Aedre let out a sigh as she looked out at the ocean from her place at the top of the cliffs, her thoughts on why the water-her element had moved out of control and almost killed her all those months ago.
It never happened before, not even when there’s a violent storm coming towards their own village. Nor a tsunami brought upon an earthquake could make her lose control over it.
‘But why?’ she thought as her grip tightened on the blue cloak wrapped around her body. “Why?” she asked herself as she frowned, her green-orange eyes narrowing at the ocean before her.
“Maybe you were so confident back then.” a small voice spoke.
She quickly jumped to her feet, her hands out in front of her. Preparing to use her powers just in case the person tried anything funny. The person should know better than to mess with a water element.
Her eyes scanned the forest infront of her, as she flexed her hands ready for a fight. Looking for any silhouette of a person to confirm her suspicions that there was indeed someone watching her.
“My, my don’t get so worked up, ’Dre.” the same voice spoke with a hint of teasing. “I’m not here to get on your bad side.”
She relaxed a bit as she recognized the voice. She then let out a sigh and turned away. “It’s just you, Tivona.”
“I could guess as much,” the girl called Tivona cried in glee as she appeared beside the tree nearest to where she is. “you have a keen sense.”
“As expected.” she answered and sat down again, her knees closer to her chest.
Tivona looked at the other for a minute and shook her head, her short green hair swaying with her movement. “What are you doing out here anyway?” she asked as she walked towards the other. “Most people would not come back to the place where they nearly died.”

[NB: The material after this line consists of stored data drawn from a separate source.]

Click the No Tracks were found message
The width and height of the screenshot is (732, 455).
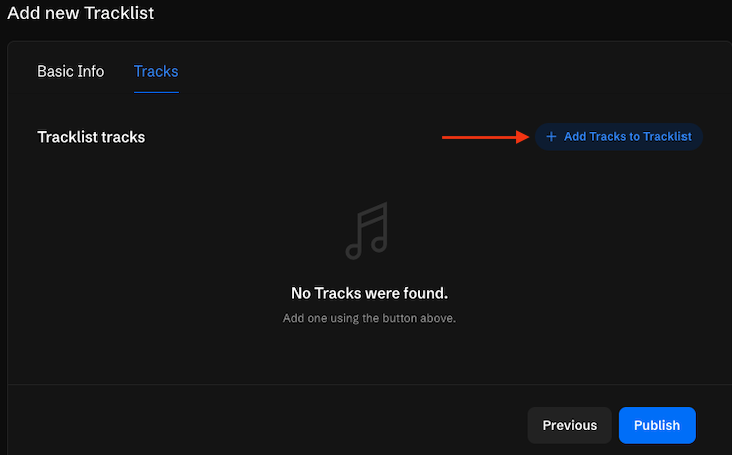tap(369, 293)
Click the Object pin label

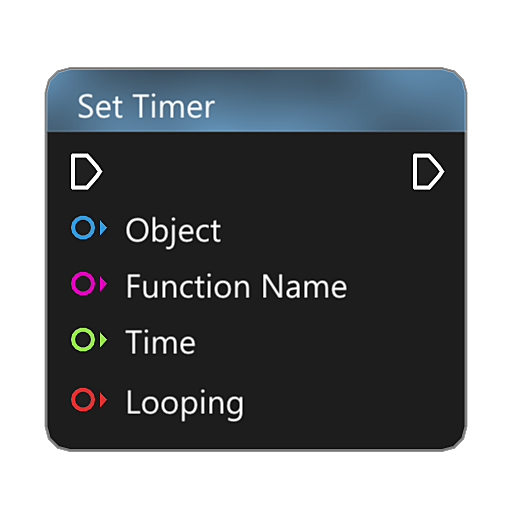[173, 232]
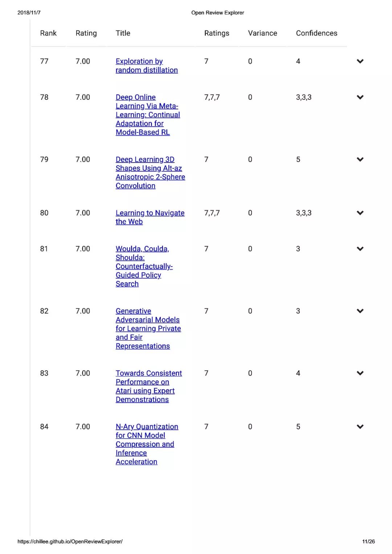This screenshot has height=554, width=392.
Task: Expand rank 81 row chevron
Action: click(360, 249)
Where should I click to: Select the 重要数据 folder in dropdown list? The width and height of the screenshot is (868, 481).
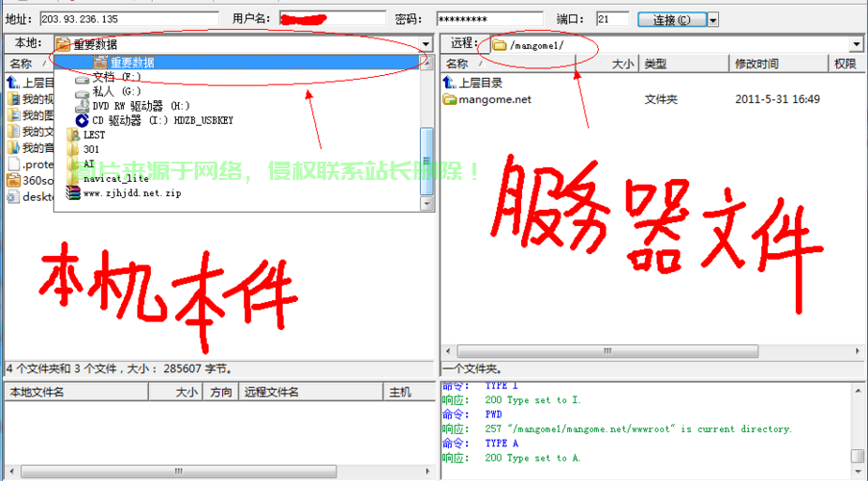point(131,63)
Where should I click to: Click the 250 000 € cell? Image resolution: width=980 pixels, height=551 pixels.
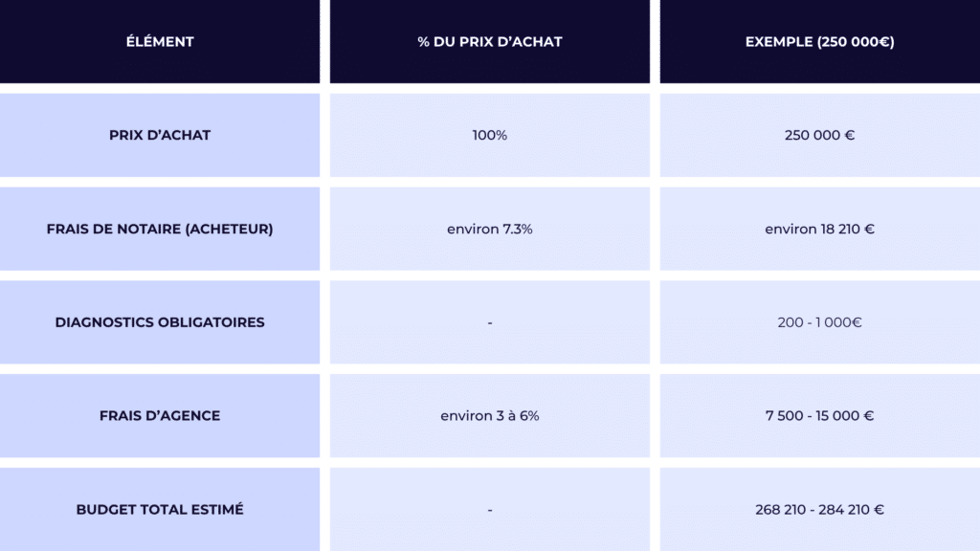[x=820, y=135]
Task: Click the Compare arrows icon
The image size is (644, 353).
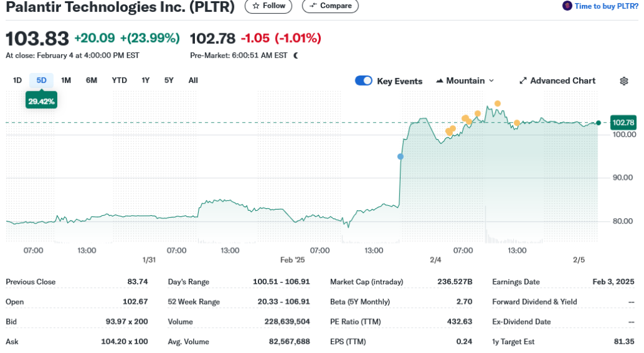Action: [313, 6]
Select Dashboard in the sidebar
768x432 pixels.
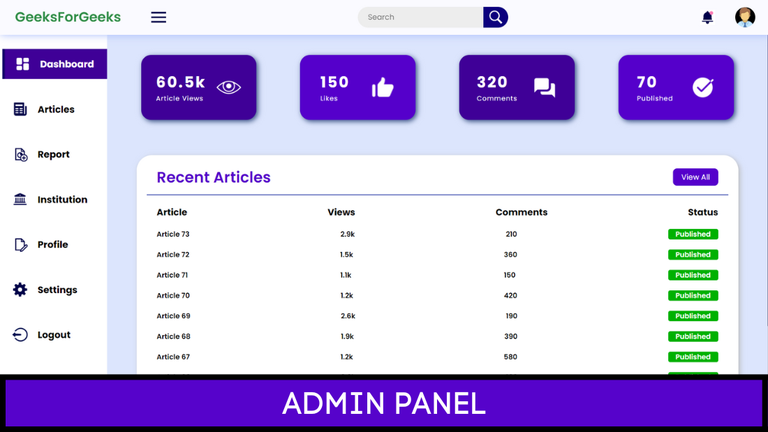click(x=55, y=64)
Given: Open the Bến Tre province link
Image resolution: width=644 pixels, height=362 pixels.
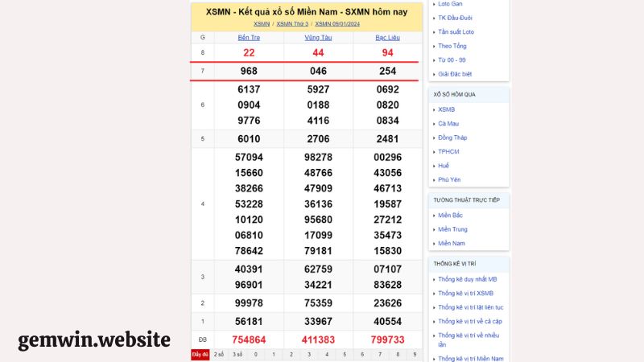Looking at the screenshot, I should 249,38.
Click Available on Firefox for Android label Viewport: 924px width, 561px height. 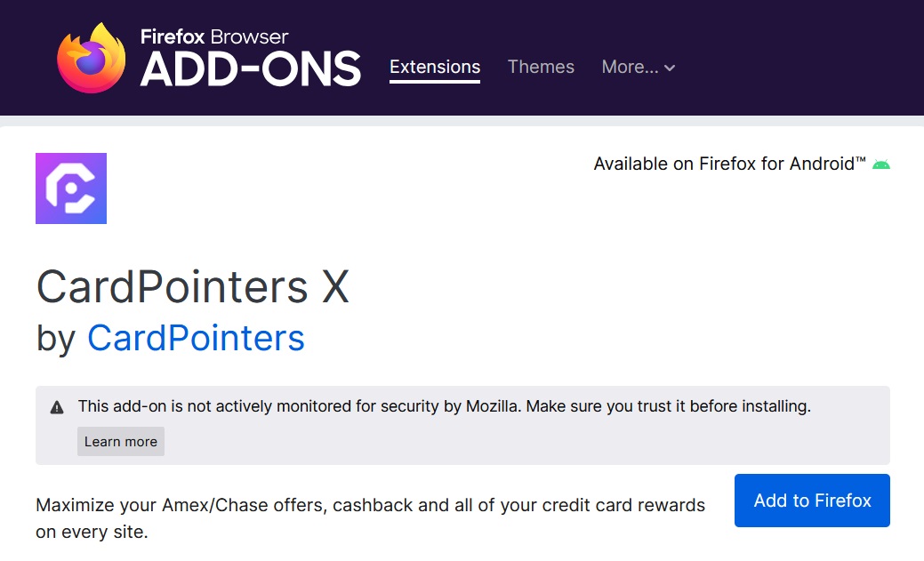[729, 164]
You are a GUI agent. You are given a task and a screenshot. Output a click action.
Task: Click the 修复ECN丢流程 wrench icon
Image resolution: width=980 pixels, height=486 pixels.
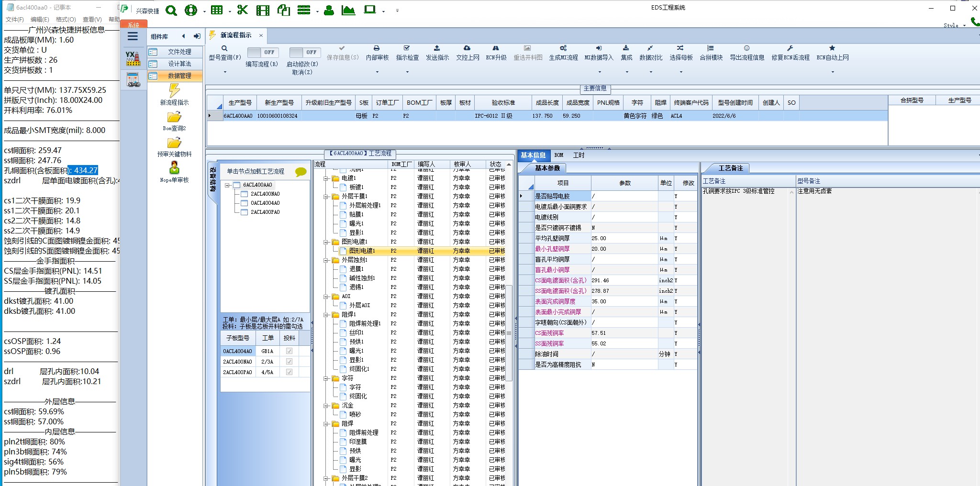click(x=790, y=48)
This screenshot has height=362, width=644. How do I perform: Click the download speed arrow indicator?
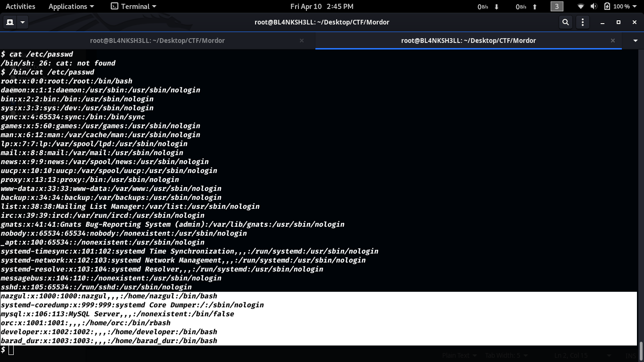(496, 7)
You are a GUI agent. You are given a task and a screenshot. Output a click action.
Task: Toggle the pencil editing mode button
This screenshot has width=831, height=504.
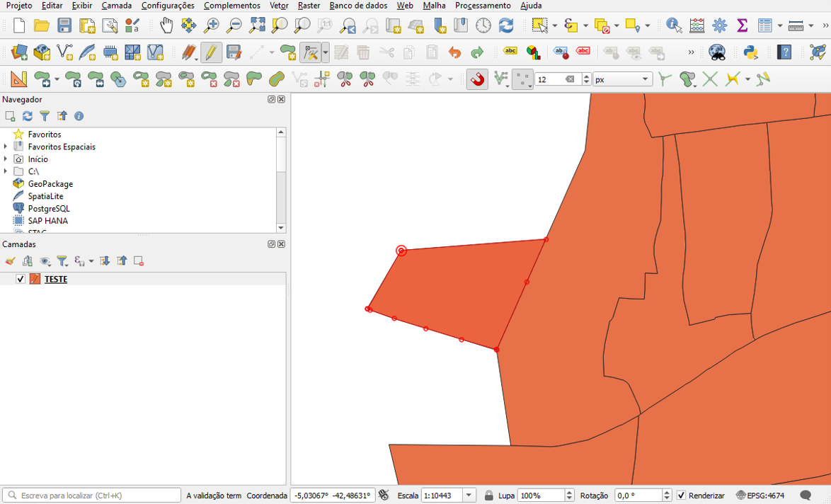click(211, 52)
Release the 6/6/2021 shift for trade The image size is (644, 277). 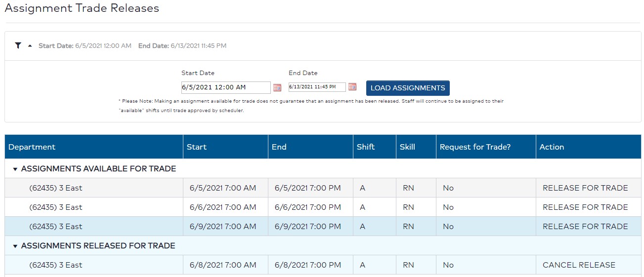[x=585, y=207]
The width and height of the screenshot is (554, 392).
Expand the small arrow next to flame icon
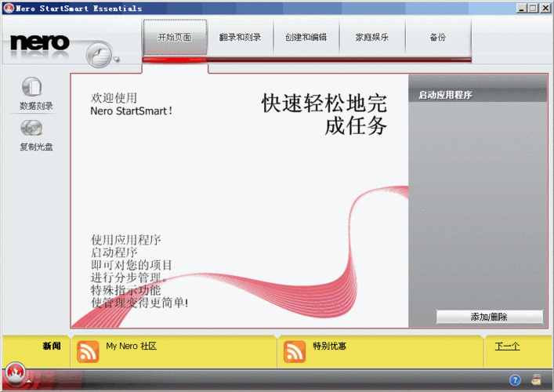click(30, 379)
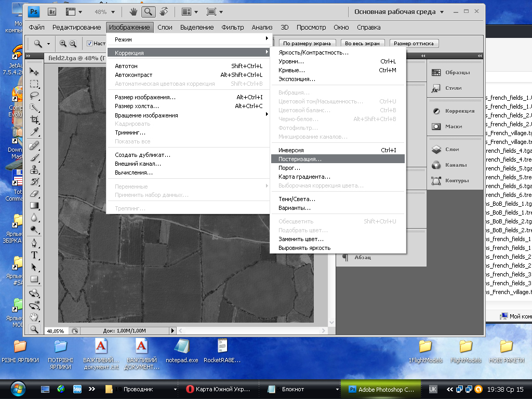The height and width of the screenshot is (399, 532).
Task: Open the workspace switcher dropdown arrow
Action: tap(442, 12)
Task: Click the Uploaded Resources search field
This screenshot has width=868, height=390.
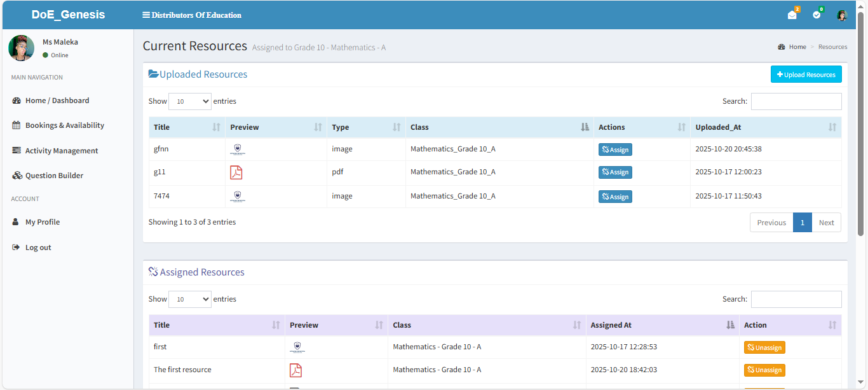Action: 796,101
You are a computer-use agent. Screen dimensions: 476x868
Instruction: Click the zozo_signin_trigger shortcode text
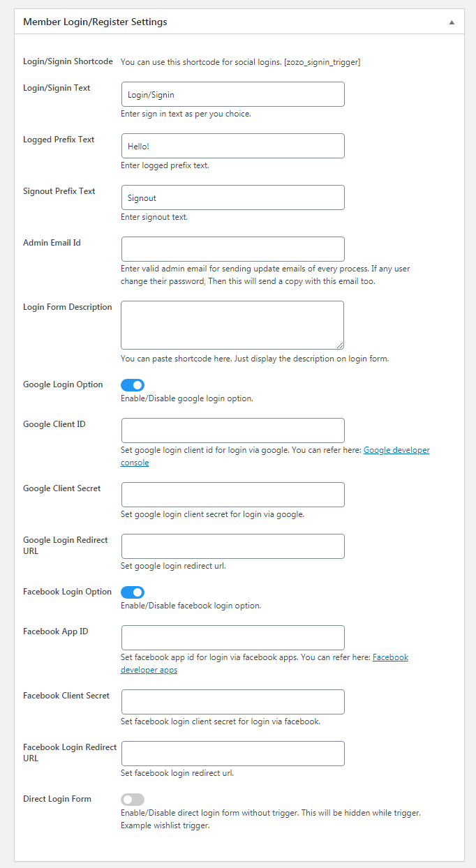(322, 62)
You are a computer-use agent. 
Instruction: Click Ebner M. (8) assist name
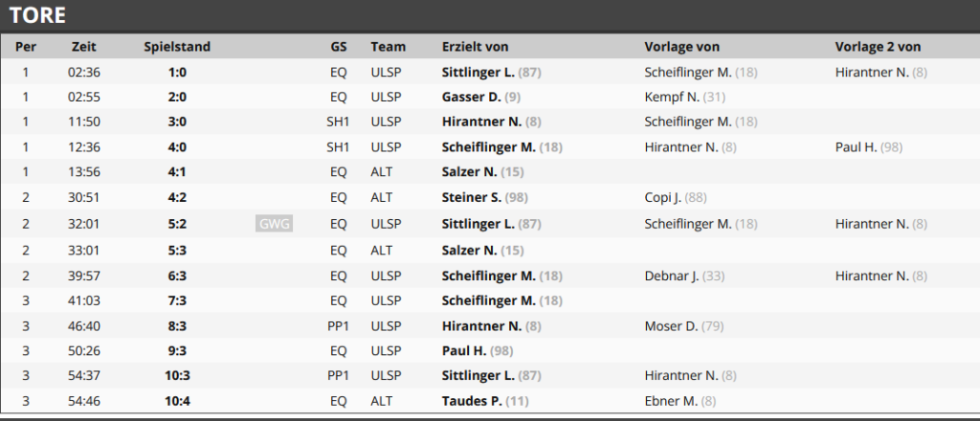(680, 401)
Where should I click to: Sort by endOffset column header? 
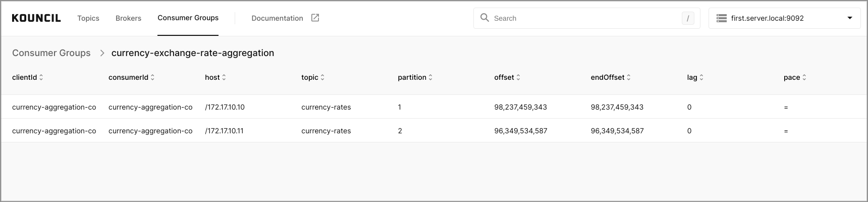tap(611, 77)
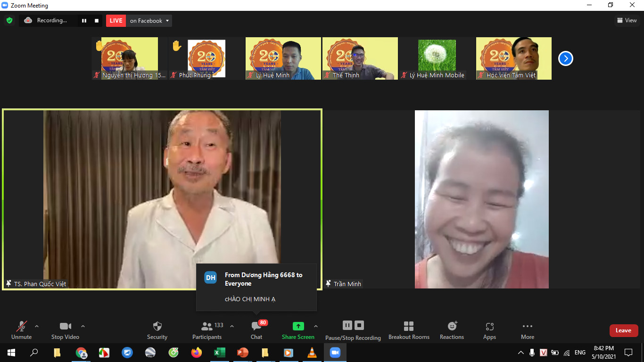Expand audio options arrow beside Unmute

37,326
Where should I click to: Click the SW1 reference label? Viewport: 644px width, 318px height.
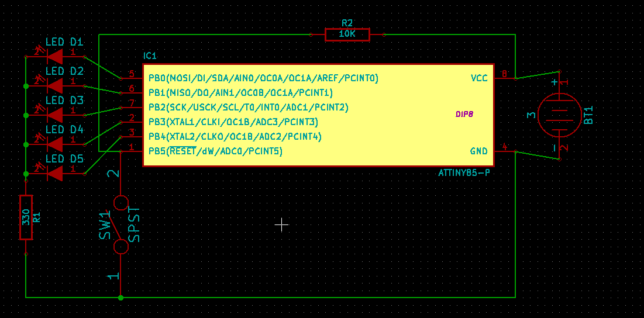click(105, 225)
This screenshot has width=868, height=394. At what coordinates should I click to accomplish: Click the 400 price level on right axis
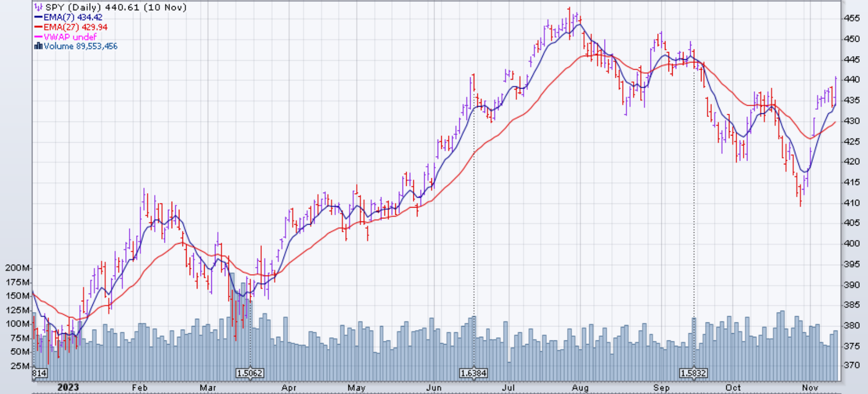(852, 244)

“Some but not all.” she answered, not looking at the other, her eyes intent on the ocean, its waves crashing against the rocks on the far shore. The shore where Tivona had found her three months ago.
“But I’m not like them.” she mumbled as she stood up, her hands clenched at her sides. “I prefer going back to the place where I nearly died.”
“Why?” the other asked.
“Why indeed?” she murmured, her eyes never straying from the ocean.
“I would never understand you if you keep it that way.” Tivona complained as she walked with Aedre back to their village-her village where she had brought Aedre when she found the latter lifeless at the shore. “You never seem to tell me why.”
Aedre let out a tired sigh as she looked at the petite young girl beside her. Tivona could have passed by a normal human with her green eyes.
That is a human with weird taste in hair color.
Her hair was the color of grass in the morning dew.
“Why what?” she teased as she looked away from the younger(which to her opinion was the height of an elementary student) and watched the villagers go about their daily lives.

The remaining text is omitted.